**REQUIREMENT:**
Quote every entry word for word.

Stored data entries
________

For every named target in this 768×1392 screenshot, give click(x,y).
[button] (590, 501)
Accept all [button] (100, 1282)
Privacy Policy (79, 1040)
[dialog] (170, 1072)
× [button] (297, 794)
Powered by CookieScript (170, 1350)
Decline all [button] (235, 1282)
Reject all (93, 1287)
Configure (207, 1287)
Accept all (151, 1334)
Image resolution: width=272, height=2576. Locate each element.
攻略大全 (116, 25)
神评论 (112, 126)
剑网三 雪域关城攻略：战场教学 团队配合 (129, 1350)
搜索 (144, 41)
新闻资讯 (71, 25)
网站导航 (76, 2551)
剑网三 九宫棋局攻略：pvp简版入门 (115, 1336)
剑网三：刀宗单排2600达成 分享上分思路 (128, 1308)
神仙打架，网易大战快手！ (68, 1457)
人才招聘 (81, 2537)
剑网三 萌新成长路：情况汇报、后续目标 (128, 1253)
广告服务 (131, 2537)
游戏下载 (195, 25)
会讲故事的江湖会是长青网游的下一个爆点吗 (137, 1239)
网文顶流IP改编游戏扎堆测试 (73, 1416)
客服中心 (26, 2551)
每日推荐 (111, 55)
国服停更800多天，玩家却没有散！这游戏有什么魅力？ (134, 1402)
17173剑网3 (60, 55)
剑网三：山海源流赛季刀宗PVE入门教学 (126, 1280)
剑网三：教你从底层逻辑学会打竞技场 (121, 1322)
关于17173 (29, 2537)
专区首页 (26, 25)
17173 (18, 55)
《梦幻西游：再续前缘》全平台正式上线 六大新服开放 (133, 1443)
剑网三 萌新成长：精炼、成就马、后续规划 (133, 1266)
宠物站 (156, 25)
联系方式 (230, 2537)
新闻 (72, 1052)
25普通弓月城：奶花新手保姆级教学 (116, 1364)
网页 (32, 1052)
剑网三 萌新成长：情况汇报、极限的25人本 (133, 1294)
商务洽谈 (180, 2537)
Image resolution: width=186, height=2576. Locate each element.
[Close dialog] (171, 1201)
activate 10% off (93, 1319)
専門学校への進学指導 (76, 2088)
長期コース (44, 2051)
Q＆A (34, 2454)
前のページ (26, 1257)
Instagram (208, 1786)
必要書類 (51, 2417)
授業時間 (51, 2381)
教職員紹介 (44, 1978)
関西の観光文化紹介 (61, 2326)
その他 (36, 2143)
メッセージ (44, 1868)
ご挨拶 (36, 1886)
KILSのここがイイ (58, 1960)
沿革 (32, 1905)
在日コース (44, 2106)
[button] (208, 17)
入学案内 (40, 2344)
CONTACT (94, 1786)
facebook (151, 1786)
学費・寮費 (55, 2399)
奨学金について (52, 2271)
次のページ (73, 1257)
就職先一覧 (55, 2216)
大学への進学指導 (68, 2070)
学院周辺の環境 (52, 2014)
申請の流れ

________

**RESPONSE TO THE EXERCISE:**
For every named target in this 768×1392 screenshot, give click(x,y).
[button] (590, 501)
Accept all [button] (100, 1282)
Privacy Policy (79, 1040)
[dialog] (170, 1072)
× [button] (297, 794)
Powered by CookieScript (170, 1350)
Decline all [button] (235, 1282)
Reject all (93, 1287)
Configure (207, 1287)
Accept all (151, 1334)
Image resolution: width=272, height=2576. Locate each element.
攻略大全 (116, 25)
神评论 (112, 126)
剑网三 雪域关城攻略：战场教学 团队配合 (129, 1350)
搜索 (144, 41)
新闻资讯 (71, 25)
网站导航 (76, 2551)
剑网三 九宫棋局攻略：pvp简版入门 (115, 1336)
剑网三：刀宗单排2600达成 分享上分思路 (128, 1308)
神仙打架，网易大战快手！ (68, 1457)
人才招聘 (81, 2537)
剑网三 萌新成长路：情况汇报、后续目标 (128, 1253)
广告服务 (131, 2537)
游戏下载 (195, 25)
会讲故事的江湖会是长青网游的下一个爆点吗 (137, 1239)
网文顶流IP改编游戏扎堆测试 (73, 1416)
客服中心 (26, 2551)
每日推荐 (111, 55)
国服停更800多天，玩家却没有散！这游戏有什么魅力？ (134, 1402)
17173剑网3 (60, 55)
剑网三：山海源流赛季刀宗PVE入门教学 (126, 1280)
剑网三：教你从底层逻辑学会打竞技场 (121, 1322)
关于17173 (29, 2537)
专区首页 (26, 25)
17173 (18, 55)
《梦幻西游：再续前缘》全平台正式上线 六大新服开放 (133, 1443)
剑网三 萌新成长：精炼、成就马、后续规划 (133, 1266)
宠物站 (156, 25)
联系方式 (230, 2537)
新闻 (72, 1052)
25普通弓月城：奶花新手保姆级教学 (116, 1364)
网页 (32, 1052)
剑网三 萌新成长：情况汇报、极限的25人本 (133, 1294)
商务洽谈 (180, 2537)
Image resolution: width=186, height=2576. Locate each element.
[Close dialog] (171, 1201)
activate 10% off (93, 1319)
専門学校への進学指導 (76, 2088)
長期コース (44, 2051)
Q＆A (34, 2454)
前のページ (26, 1257)
Instagram (208, 1786)
必要書類 (51, 2417)
授業時間 (51, 2381)
教職員紹介 (44, 1978)
関西の観光文化紹介 (61, 2326)
その他 (36, 2143)
メッセージ (44, 1868)
ご挨拶 (36, 1886)
KILSのここがイイ (58, 1960)
沿革 (32, 1905)
在日コース (44, 2106)
[button] (208, 17)
入学案内 (40, 2344)
CONTACT (94, 1786)
facebook (151, 1786)
学費・寮費 (55, 2399)
奨学金について (52, 2271)
次のページ (73, 1257)
就職先一覧 (55, 2216)
大学への進学指導 (68, 2070)
学院周辺の環境 (52, 2014)
申請の流れ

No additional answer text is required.